A five-year plan is a list of professional or personal goals that you hope to achieve over the next five years. It breaks down your long-term goals into small steps or tasks with their own deadlines to make achieving them more manageable. Five-year plans are not unchangeable as you can alter them at any point in your life, they're just a good way to get you started on the right path.

Why is having a five-year plan beneficial?

If you already know what your long-term goals are and how you plan to achieve them, you may not see the value in creating a concrete five-year plan. But they can benefit anyone. Having a five-year plan clarifies general goals and allows you to measure your success in achieving them. You can refer to your five-year plan over time and determine if you're where you need to be to succeed. If not, adjust your plan or the actions you intend to take.

Outlining your short-term and long-term goals also gives you time to consider if they're what you really want, to create the best possible future.

Related: What Is Economic Forecasting? (Definition and Examples)

How to create a five-year plan

If you want to create your own five-year plan, here are the basic steps you should follow:

1. Think about what you want five years from now and write it down

Creating your five-year plan is easier if you do a bit of brainstorming first. Think about what you want your life to look like in five years and write anything you think of down. You don't need to limit yourself here, so consider all aspects of your life, including your health, career, finances, relationships, hobbies, family, home and more. No dream is too big while you're brainstorming, because you can narrow down your list later.

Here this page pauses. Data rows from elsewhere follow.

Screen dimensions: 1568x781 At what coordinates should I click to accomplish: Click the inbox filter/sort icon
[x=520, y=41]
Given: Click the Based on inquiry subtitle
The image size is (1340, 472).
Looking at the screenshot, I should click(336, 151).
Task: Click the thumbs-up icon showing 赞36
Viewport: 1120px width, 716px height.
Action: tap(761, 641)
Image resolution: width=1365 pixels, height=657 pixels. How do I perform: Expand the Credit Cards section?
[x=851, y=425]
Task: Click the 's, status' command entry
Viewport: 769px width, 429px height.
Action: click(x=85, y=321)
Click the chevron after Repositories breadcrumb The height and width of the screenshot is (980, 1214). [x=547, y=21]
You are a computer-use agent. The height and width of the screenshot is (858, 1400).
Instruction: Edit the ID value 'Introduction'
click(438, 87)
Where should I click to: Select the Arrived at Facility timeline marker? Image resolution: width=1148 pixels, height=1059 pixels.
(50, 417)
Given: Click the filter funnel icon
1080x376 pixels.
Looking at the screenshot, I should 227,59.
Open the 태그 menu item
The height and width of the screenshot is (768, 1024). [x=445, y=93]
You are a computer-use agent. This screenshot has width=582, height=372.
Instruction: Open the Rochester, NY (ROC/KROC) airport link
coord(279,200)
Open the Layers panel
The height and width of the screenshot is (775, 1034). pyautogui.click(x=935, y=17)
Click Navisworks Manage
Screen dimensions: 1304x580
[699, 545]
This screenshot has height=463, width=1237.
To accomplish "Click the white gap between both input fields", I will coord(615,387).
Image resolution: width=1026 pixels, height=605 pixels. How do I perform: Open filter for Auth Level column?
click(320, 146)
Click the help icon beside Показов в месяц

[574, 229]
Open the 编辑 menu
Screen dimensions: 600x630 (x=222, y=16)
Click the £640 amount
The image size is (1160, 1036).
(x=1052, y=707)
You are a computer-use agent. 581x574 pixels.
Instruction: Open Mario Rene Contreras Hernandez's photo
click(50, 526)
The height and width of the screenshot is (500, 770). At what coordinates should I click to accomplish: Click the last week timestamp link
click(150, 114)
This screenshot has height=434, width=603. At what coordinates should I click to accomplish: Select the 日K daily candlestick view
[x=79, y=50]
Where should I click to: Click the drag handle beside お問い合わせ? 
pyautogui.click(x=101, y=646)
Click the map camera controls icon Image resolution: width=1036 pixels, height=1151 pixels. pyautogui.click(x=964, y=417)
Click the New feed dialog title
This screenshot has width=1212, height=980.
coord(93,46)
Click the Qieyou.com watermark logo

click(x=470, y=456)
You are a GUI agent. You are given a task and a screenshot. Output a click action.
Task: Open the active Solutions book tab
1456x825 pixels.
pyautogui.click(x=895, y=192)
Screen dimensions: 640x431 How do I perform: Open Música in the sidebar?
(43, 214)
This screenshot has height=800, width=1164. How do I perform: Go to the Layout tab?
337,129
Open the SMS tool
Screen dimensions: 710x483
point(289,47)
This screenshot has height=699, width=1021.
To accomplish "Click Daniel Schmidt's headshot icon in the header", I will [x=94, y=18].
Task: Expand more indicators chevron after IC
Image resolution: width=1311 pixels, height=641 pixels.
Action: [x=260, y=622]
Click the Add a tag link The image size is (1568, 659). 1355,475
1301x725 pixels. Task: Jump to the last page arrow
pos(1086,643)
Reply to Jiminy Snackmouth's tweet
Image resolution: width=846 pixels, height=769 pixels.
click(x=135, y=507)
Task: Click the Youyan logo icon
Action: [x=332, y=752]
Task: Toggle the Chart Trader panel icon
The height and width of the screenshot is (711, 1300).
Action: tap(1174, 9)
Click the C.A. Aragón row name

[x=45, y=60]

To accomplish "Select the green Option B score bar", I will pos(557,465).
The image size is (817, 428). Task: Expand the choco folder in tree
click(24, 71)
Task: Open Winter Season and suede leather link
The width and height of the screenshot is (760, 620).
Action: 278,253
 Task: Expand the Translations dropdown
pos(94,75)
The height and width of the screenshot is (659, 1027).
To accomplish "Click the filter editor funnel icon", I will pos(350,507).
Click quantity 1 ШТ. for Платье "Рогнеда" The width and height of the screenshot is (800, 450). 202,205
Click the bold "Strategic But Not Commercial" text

Related: Setting Goals to Improve Your Career

2. Create a list of your skills and experiences

To see which of your professional goals from the previous step are realistic, consider what skills and experience you have and what you can improve. Start by writing all your current skills and experience down on paper, even if they don't seem relevant to your goals. Then, write a list of skills and experience you need to achieve the goals you brainstormed in the last step. Highlight what you don't yet have so you can incorporate them into your five-year plan. For example, if you want to become a certified accountant, include the certification and education requirements in your five-year plan.

This step calls for some research about what exact skills or experience you need to achieve your goals. Looking through job boards and the requirements of a position is a good way to research if you're looking to switch careers. Talking to people who have first-hand experience in the career or industry you're interested in is another great way to research.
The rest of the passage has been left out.